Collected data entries
•••

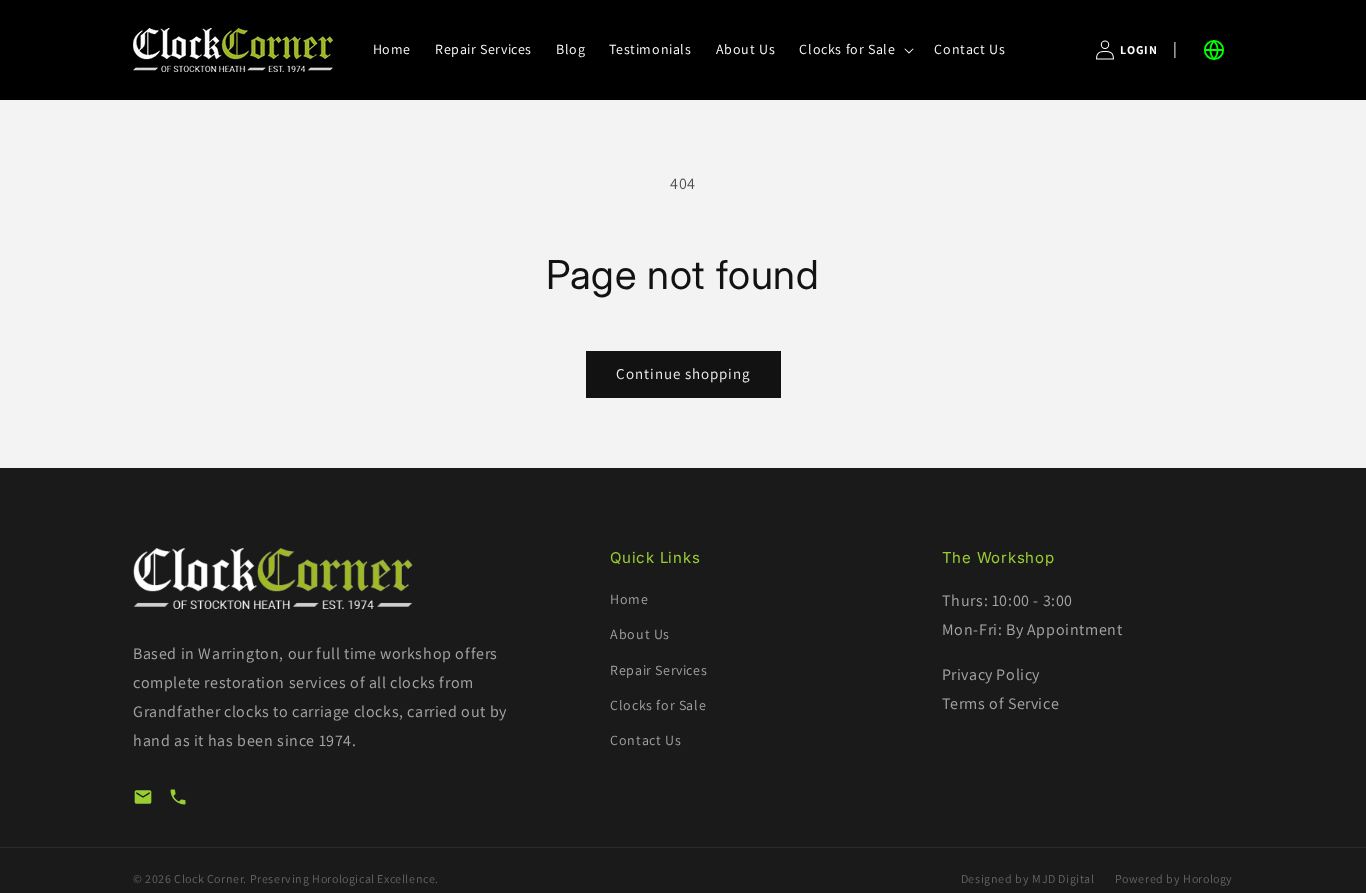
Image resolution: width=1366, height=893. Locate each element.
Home (629, 599)
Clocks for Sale (658, 705)
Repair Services (658, 670)
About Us (640, 634)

•••

Above are the records; print them all exactly and keep the pictures out.

Expected output
Image resolution: width=1366, height=893. Locate each element.
Home (629, 599)
Clocks for Sale (658, 705)
Repair Services (658, 670)
About Us (640, 634)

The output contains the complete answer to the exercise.